Front was extended 3' at some point, so there is another header in there (well, 3 headers, one over each door, with some connecting material inbetween)


Goals:

Reduce the amount of water getting into the garage
Replace the sill plate as parts look like they might be rotting
gain more door height so I can install the 4" lift on my blazer


What I was thinking about was using some bottle jacks to raise the garage up enough to put in a row of concrete block on the slab, secure and seal it so no water gets in. Then put on a new 2x6" pressure treated sill plate, and then re-attach the garage to that. The issue is, I am not exactly sure how to go about raising it, or if I would have to raise the whole garage at once?

Right now, replacing the whole thing, or even replacing the whole slab is kinda out of the question, for both Money and space concerns (neighbor's garage is 4' behind and his driveway buts up to the garage.)

Thoughts?

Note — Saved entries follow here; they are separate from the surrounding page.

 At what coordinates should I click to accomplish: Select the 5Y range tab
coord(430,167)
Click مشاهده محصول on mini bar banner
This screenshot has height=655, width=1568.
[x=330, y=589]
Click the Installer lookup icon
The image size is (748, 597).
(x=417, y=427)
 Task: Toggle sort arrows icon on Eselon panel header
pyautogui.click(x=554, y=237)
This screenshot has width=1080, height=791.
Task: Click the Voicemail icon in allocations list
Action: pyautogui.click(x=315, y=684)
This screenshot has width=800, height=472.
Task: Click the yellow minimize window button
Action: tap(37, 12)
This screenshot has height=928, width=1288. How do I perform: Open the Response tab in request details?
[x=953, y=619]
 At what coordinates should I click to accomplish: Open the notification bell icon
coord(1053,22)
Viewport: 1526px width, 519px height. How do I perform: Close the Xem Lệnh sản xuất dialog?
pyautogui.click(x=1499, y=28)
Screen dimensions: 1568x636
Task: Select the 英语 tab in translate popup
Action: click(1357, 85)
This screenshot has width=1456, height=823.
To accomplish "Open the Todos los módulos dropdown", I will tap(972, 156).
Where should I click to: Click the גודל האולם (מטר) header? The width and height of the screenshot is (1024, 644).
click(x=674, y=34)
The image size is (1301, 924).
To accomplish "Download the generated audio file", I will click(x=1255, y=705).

Suggestions?


Here are some pictures of the garage:

You can see the posts inside where the original front was, and the header is now:









the Side of the garage and overall shape:









The space between the back and the neighbor's:


----------



## stadry (Jun 20, 2009)

howzabout a slot drain in front of the garage leading to the side ? ? ? VOILA - no wtr ! :thumbup:

jacking up the garage's best done by a house mover,,, he'll be able to crib up the supports & have a manifold for the jacks,,, the REAL skill's in the manifold operator,,, just as easy as jacking a bridge.


----------



## Scuba_Dave (Jan 16, 2009)

That's a big garage, has to be jacked up all at once
Not a job for the inexperienced IMO

Make sure how much you need to jack it up to get to the next door height size
And check the cost of the 3 new garage doors 1st

The posts inside will all need to be replaced/support raised to new height
All support points must be raised at the same time


----------



## Bondo (Dec 8, 2007)

> *The issue is, I am not exactly sure how to go about raising it,* or if I would have to raise the whole garage at once?


Ayuh,.... That's the Problem,...
It's easily doable with bottle jacks, blocking,+ beams...
Teaching it over the internet is Impossible...

Btw,... I'd go 2 courses of block,+ pour a new slab on top of the existing,...


----------



## vsheetz (Sep 28, 2008)

Good gutter across the front over the garage doors, draining away...
Cut in a drain channel all across in front of the doors, draining away...
Super-duper garage door floor seal (like http://www.amazon.com/Tsunami-Seal%C2%AE-Garage-Threshold-Black/dp/B000XQATJ8/ref=sr_1_3?ie=UTF8&s=hi&qid=1253241835&sr=1-3). I installed one of these and fixed a problem where a lot of water would get blown under my door at times.
I would try these things I think before going to all the effort, time, and money to raise the garage - unless the trucks are an overriding factor. I have a lifted Jeep - so I appreciate the problem...


----------



## jimmyfloyd (Sep 29, 2008)

Well, when I say I have no experience, I have a rough idea of what I would need to do, just not sure if it would be more cost effective to hire it out than DIY.

As for the water issue, the problem comes from the back side of the garage mostly, not the front. And as for grading, my lot is pretty much level, so grading the water away isn't really an option. I do have a gutter for the back of the garage, just haven't had time to install it. I am hoping that will alleviate some of the issue. 

Also, I had thought about raising the floor, but that comes with it's own issues, the biggest being that the boards on the floor in the center bay cover up a grease pit about 5 feet deep. 

The water issue and the truck height are probably 50/50 as for the reason for doing this. I have looked into getting 8 or so 6 ton bottle jacks inorder to try and lift it up evenly, but am unsure of proper placement and such. Obviously there will be a lot of variables, so that i why I am asking questions first before attempting anything. 

Thanks for the help so far, and I appretiate all advice (even if it isn't what I want to hear)


----------